City to Replace ‘Wall of Trouble'

State money found for So. Mission Hills project

After years of complaints from neighborhood homeowners, a damaged retaining wall that holds up part of a street in South Mission Hills is due to be replaced.

It runs 146 feet along the 3500 block of Bear Drive, east of Dove Court, dropping down more than eight feet to the steeply sloped back yard of a home that fronts on Otsego Drive to the east.

That section of curb was painted red and cordoned off with orange plastic safety tubes about a year ago, to keep people from parking there, or driving by too closely.

About a dozen homeowners who have been lobbying for help from city engineers say the decades-old wall is fast eroding.

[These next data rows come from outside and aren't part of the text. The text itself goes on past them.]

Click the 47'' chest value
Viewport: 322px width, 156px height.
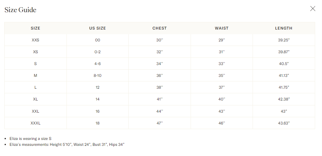click(x=160, y=123)
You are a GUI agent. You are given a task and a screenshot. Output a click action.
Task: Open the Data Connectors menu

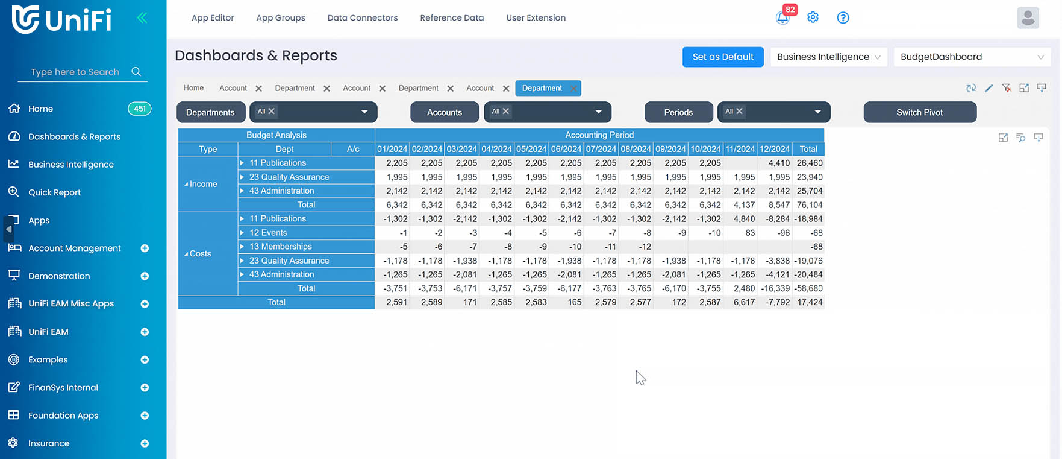pyautogui.click(x=362, y=18)
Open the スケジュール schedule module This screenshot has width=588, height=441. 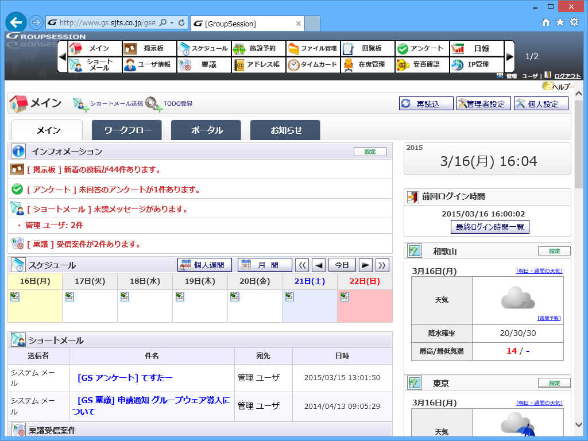click(204, 48)
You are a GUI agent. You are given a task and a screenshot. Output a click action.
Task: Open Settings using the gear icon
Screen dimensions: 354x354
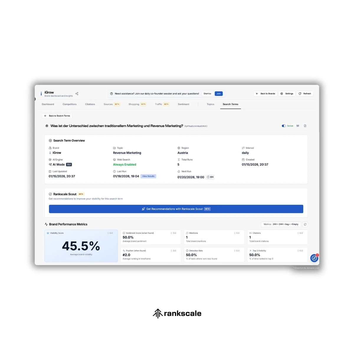(286, 94)
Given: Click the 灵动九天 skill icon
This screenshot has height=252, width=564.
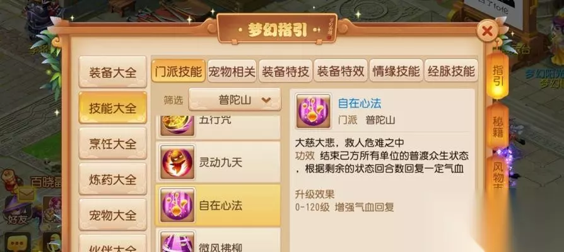Looking at the screenshot, I should (x=177, y=162).
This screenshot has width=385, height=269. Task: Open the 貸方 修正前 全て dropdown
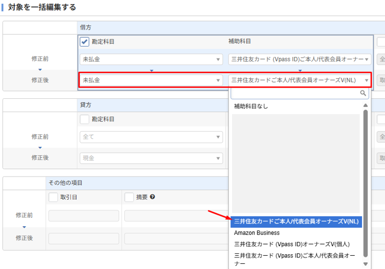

"Based on the natural topography, there's going to be a water situation in that area," says Michael Gardiner, an attorney who owns a Bear Drive home just north of the retaining wall.

"Almost unanimously, people in the neighborhood were concerned that in an El Nino year, there would be problems," Gardiner added in an interview Monday. "In subsequent years, there could be problems, and some of those problems could be pretty serious."

A spokesman for City Councilman Kevin Faulconer, whose 2nd District encompasses the neighbor, said an internal city routing slip aimed at putting the issue on a fast track toward a solution was lost for several months last year due to a computer glitch.

Since then, city officials have reported finding a solution in the form of a $250,000 allocation from the state's Proposition 42 road improvement funds, comprising sales taxes on gasoline purchases.

Otherwise, there might have been no relief on the near horizon from San Diego's cash-strapped treasury.

"Absolutely good news," said Gardiner. "It's good news that the city is doing what the city ought to be doing."

The project, which includes shoring up the compromised section of Bear Drive as well as replacing the wall, will be reviewed Wednesday by the City Council's Land Use & Housing Committee.

Full Council approval is expected in about two weeks, followed by a few weeks of finalizing design plans before the project is put out to bid.

It could take months to complete, depending on the weather.

"(The remedial construction) is going to be a daily impingement on our lives," Gardiner said, referring to Bear Drive's narrow dimensions and lack of sidewalks.

"I suspect (repair crews) are going to be looking in our bedroom window. Nonetheless, it's something that has to happen. And as a wise man once said, you can't make an omelette without breaking some eggs."

Gardiner predicts more such 'omelettes' will be needed in the future.

"If it's not done on a periodic basis," he said, "the problem is going to get to the catastrophic standpoint where it fails."